Un hecho que pudo terminar en una masacre fue evitado gracias a la rápida y valiente intervención del director de la Pauls Valley High School, en Estados Unidos.
El episodio ocurrió cuando un exalumno, identificado como Victor Lee Hawkins, de 20 años, ingresó al establecimiento armado con dos pistolas semiautomáticas. Según la investigación, el joven apuntó contra estudiantes y efectuó disparos que, afortunadamente, no hirieron a ninguno.

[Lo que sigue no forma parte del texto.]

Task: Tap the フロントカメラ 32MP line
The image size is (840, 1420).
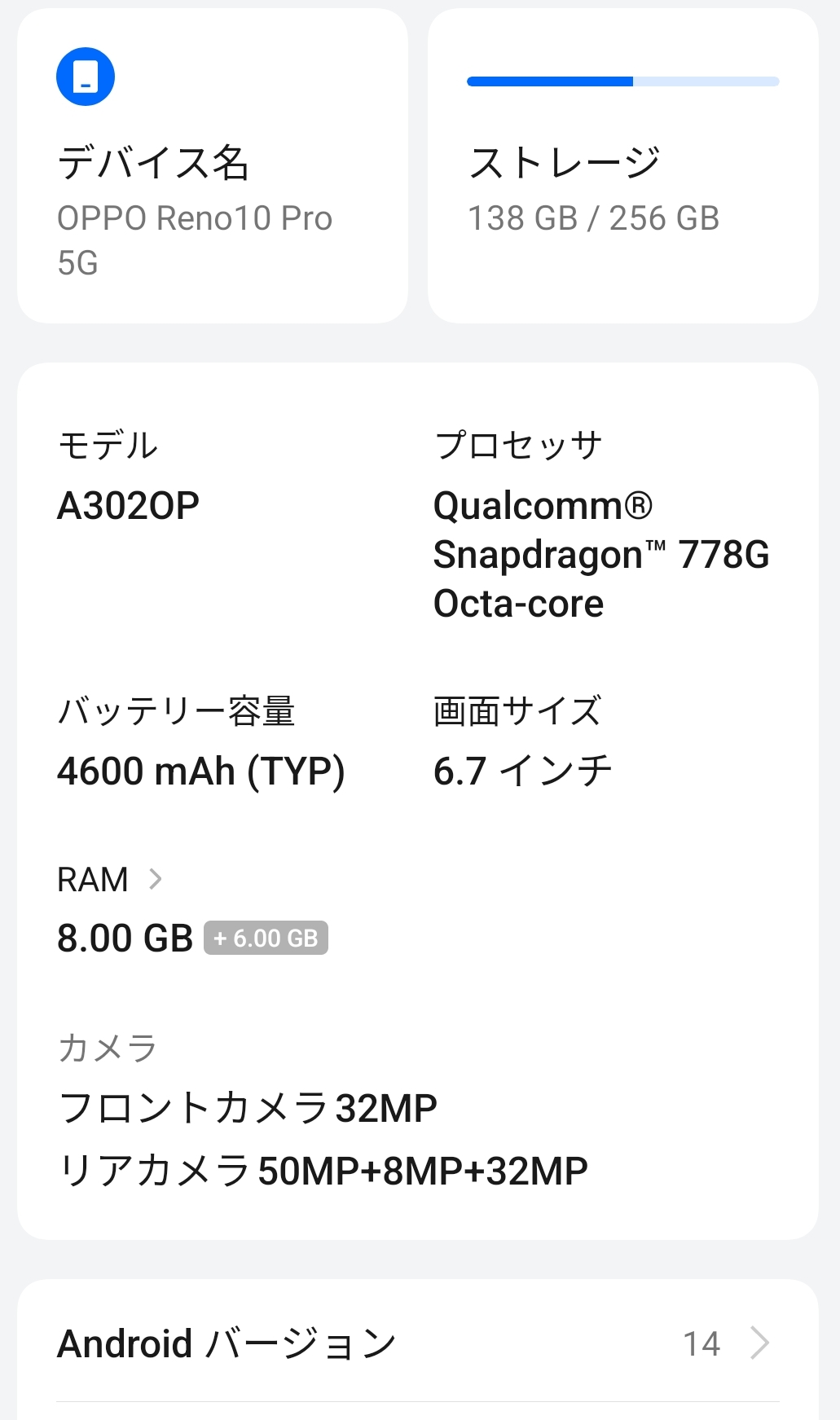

En medio de la situación, el director Kirk Moore intervino de inmediato: se abalanzó sobre el agresor, logró derribarlo y le quitó una de las armas. Luego consiguió inmovilizarlo hasta la llegada de la policía, aunque durante el forcejeo recibió un disparo en una pierna.
Las autoridades indicaron que el atacante tenía la intención de replicar un episodio similar a la Masacre de Columbine, con un plan que incluía asesinar a estudiantes, al propio director y luego quitarse la vida.
El agresor fue detenido en el lugar, se declaró inocente y permanece bajo custodia con una fianza fijada en un millón de dólares. La acción del directivo fue clave para evitar un desenlace con múltiples víctimas y generó un fuerte reconocimiento en la comunidad.